TASK DESCRIPTION:
Copy the stretch from the line containing "Identify the location" through the end of the rows, replacing "screenshot" with "screen capture" and keeping everything else the same. Leave the pictures out.

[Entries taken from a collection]
= = = =
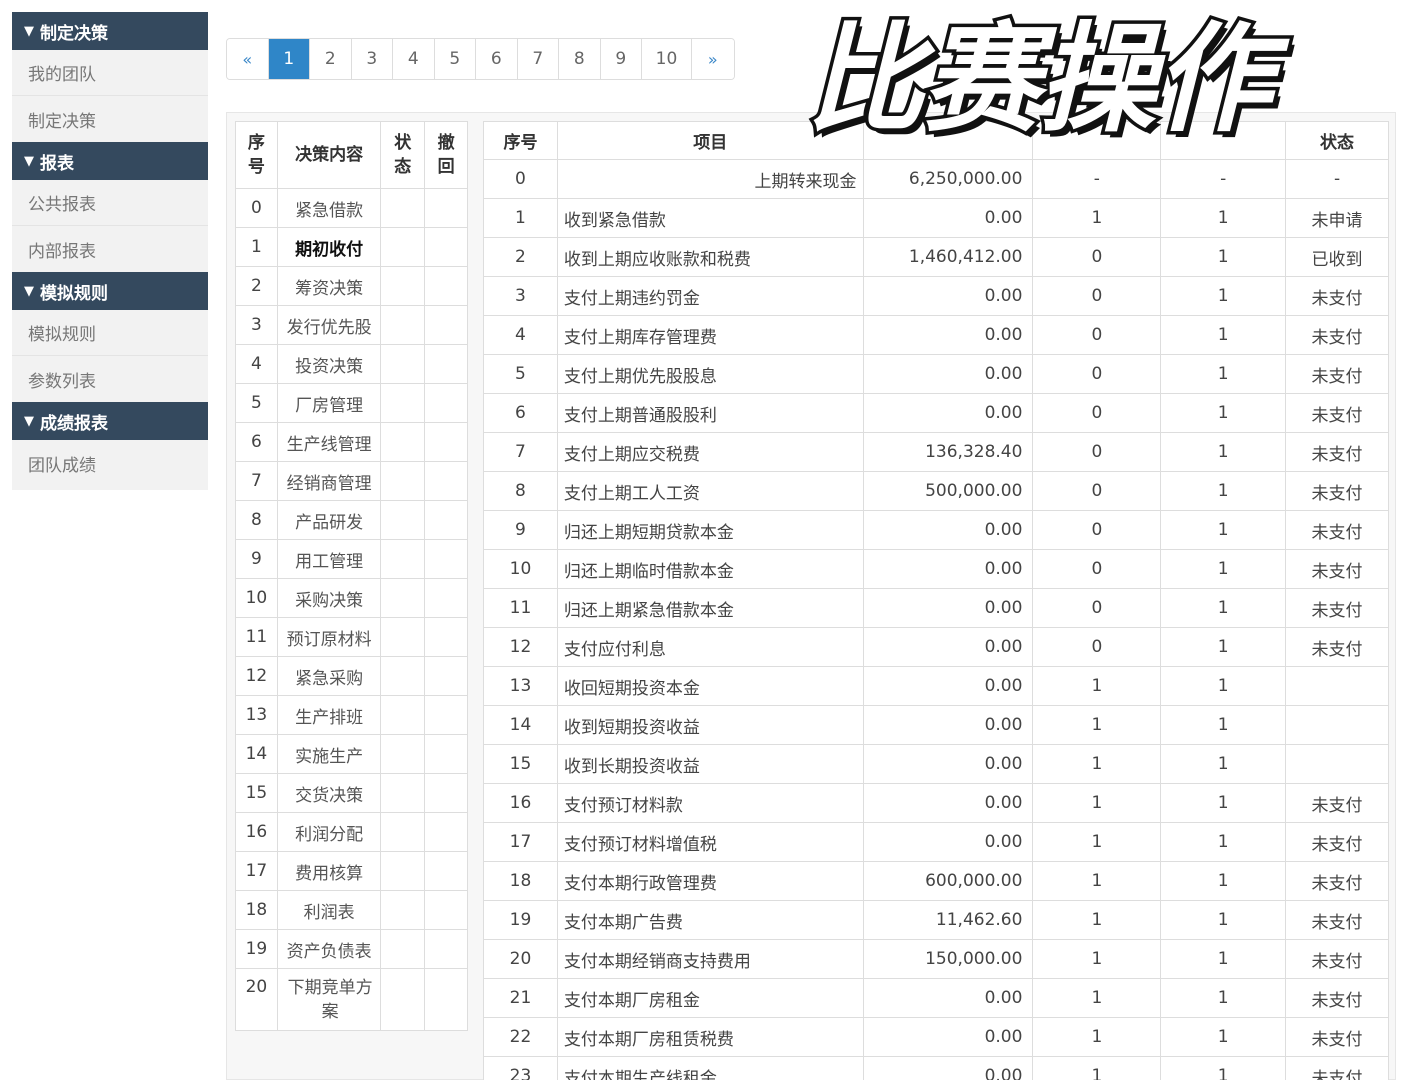 This screenshot has height=1080, width=1416. I want to click on item-status: 已收到, so click(1337, 257).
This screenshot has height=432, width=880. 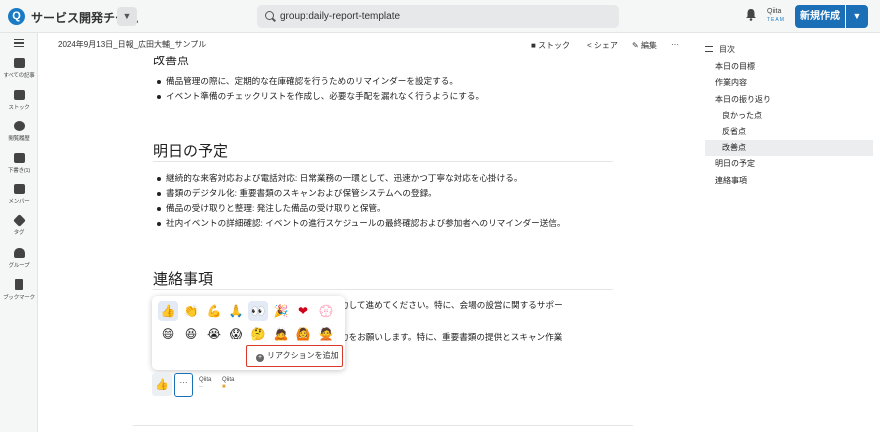 I want to click on sidebar-item-history: 閲覧履歴, so click(x=19, y=132).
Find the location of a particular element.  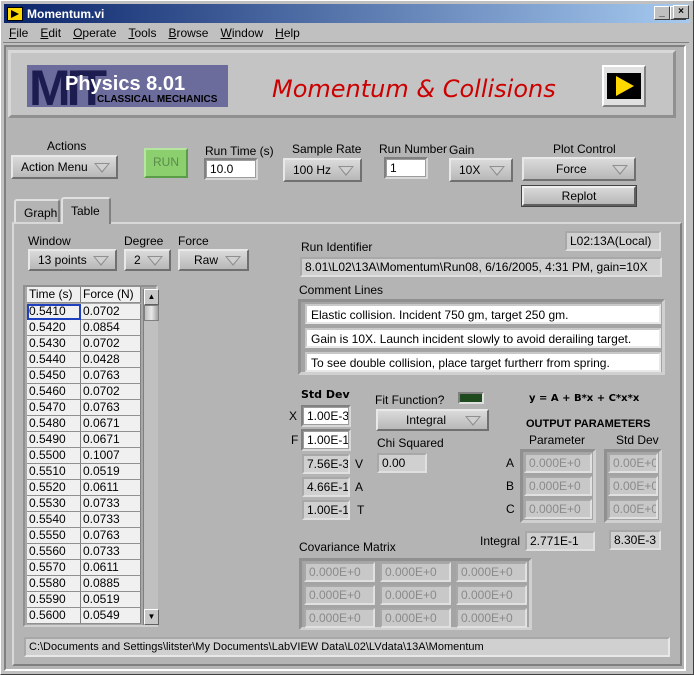

table-row: 0.5530 0.0733 is located at coordinates (84, 504).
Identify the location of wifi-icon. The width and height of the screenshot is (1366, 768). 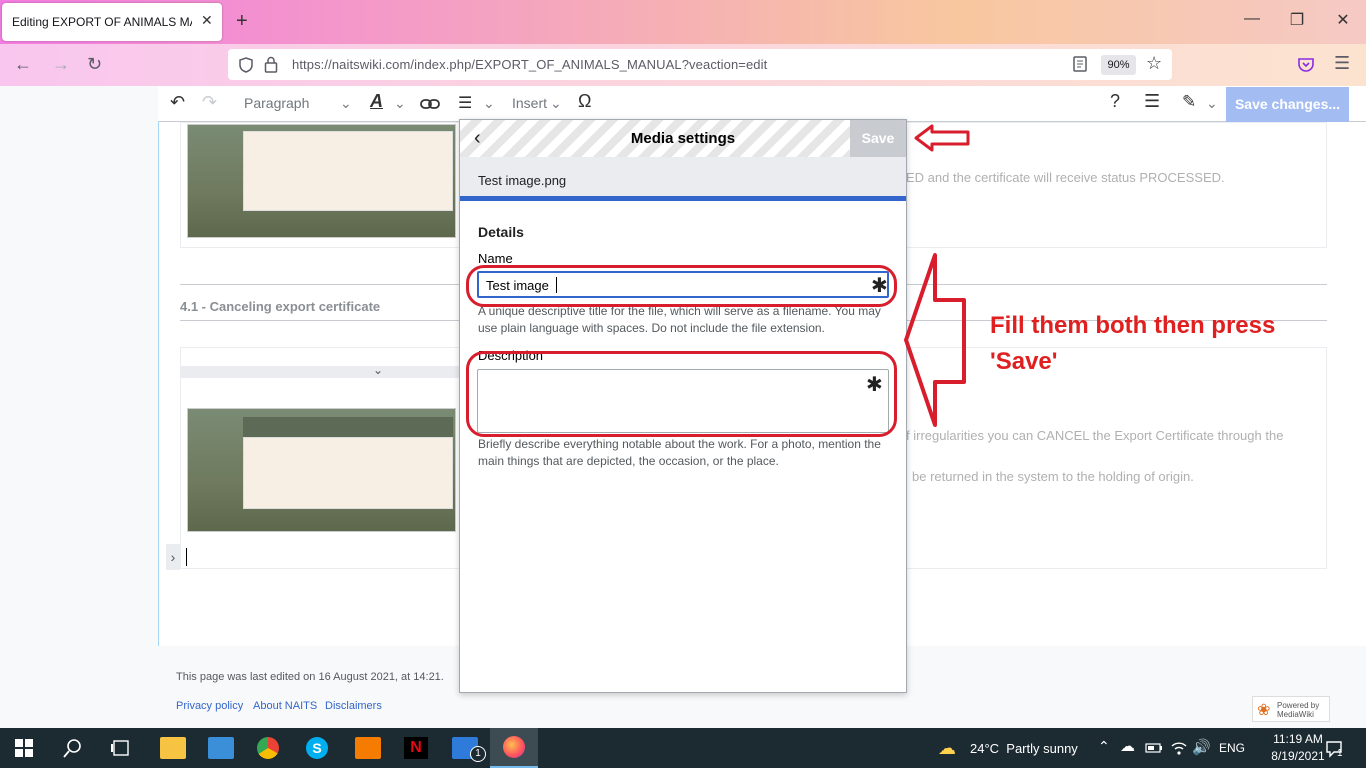
(1179, 748).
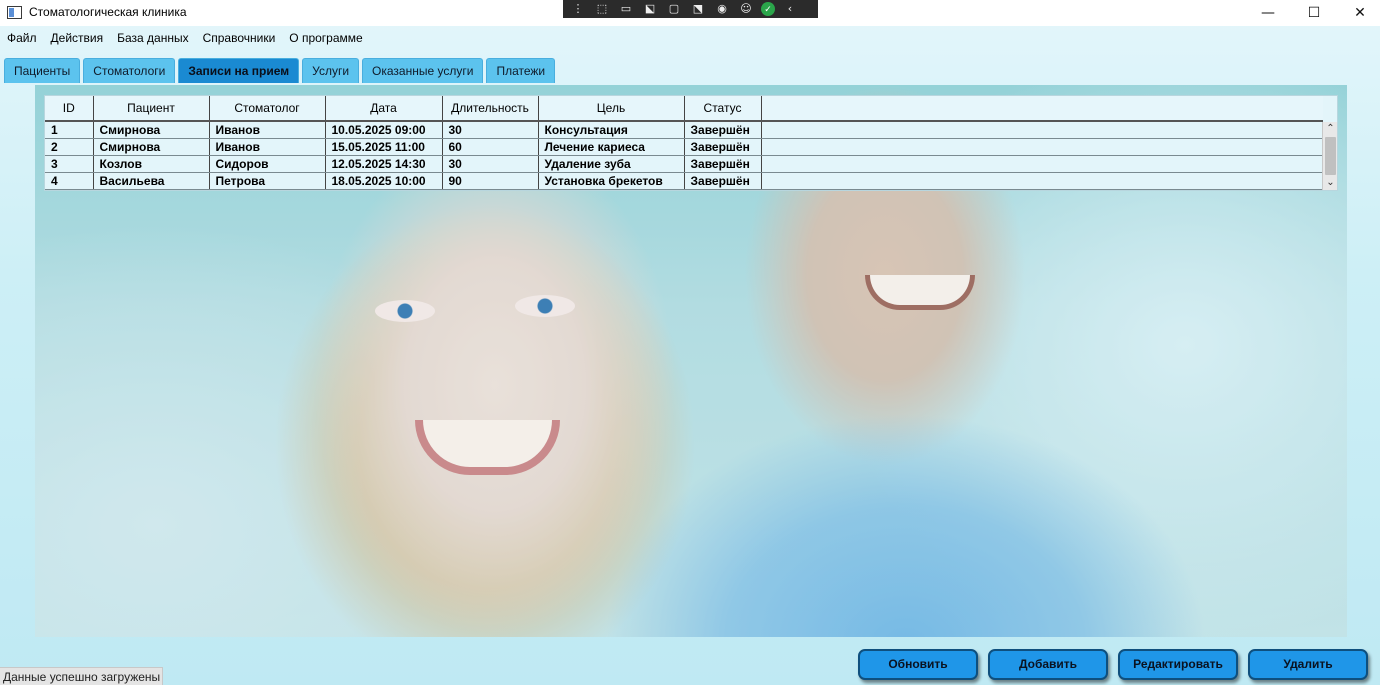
= = = =
WRITTEN RESPONSE:
Identify the location of wifi-icon. The width and height of the screen capture is (1366, 768). 
(1179, 748).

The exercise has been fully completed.